Read An Irish Country Girl Page 3


  “Wasn’t it nice of Mrs. O’Hanlon to try to warn me? he thought to himself, but God love her, the woman was wasting her breath. If older people chose to believe she was a wise woman, then no harm to them, but this was 1922. The Great War was over—hadn’t he fought in it?—and the world had moved along. There were motor cars, electricity, wireless telegraph, moving pictures, aeroplanes, and all the other marvels of the modern age.

  “Now don’t you look surprised, Dermot Fogarty. It wasn’t the Stone Age when I was a little girl. Hadn’t Lilian Bland from near Belfast built her own aeroplane called Moth and flown it in 1910?”

  Kinky smiled to see Dermot blush.

  “And didn’t she keep the engine going by feeding it whiskey—through her aunt’s old ear trumpet?”

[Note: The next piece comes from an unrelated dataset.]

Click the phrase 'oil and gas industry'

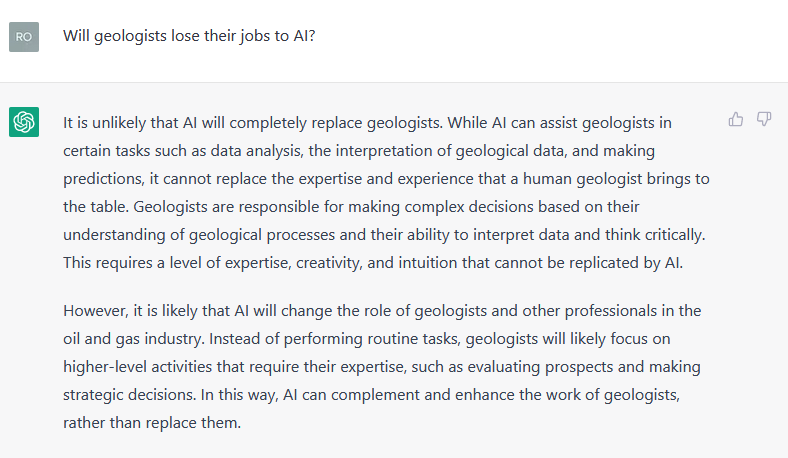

  “Whiskey? Honest?” Colin asked.

  “Honest.”

  Kinky waited for the laughter to die down, then continued. “Connor knew that things his grandparents would have thought magical were modern science in action now. Folks could choose to believe that the voice coming out of the loudspeaker was a spirit if they wished. But he knew it wasn’t.

  “ ‘There’s not much room for the little people now, is there, Tess?’ says Connor to the dog by his side. ‘Faeries? Sure it’s hard, having grown up here, not to believe in them a bit. But to be scared of them?’ He shook his head and looked around. It was a grand crisp day.

  “A great time to be striding along in County Cork leading the little donkey along the familiar road among the whins and the rowan trees, listening to the cries of a flock of curlew. There were no bright flowers in the grassy banks, but in the summer the road’s edges would be alive with buttercups and thistles, honeysuckle and teasles. The white and red dead nettles had only stopped blooming a month ago.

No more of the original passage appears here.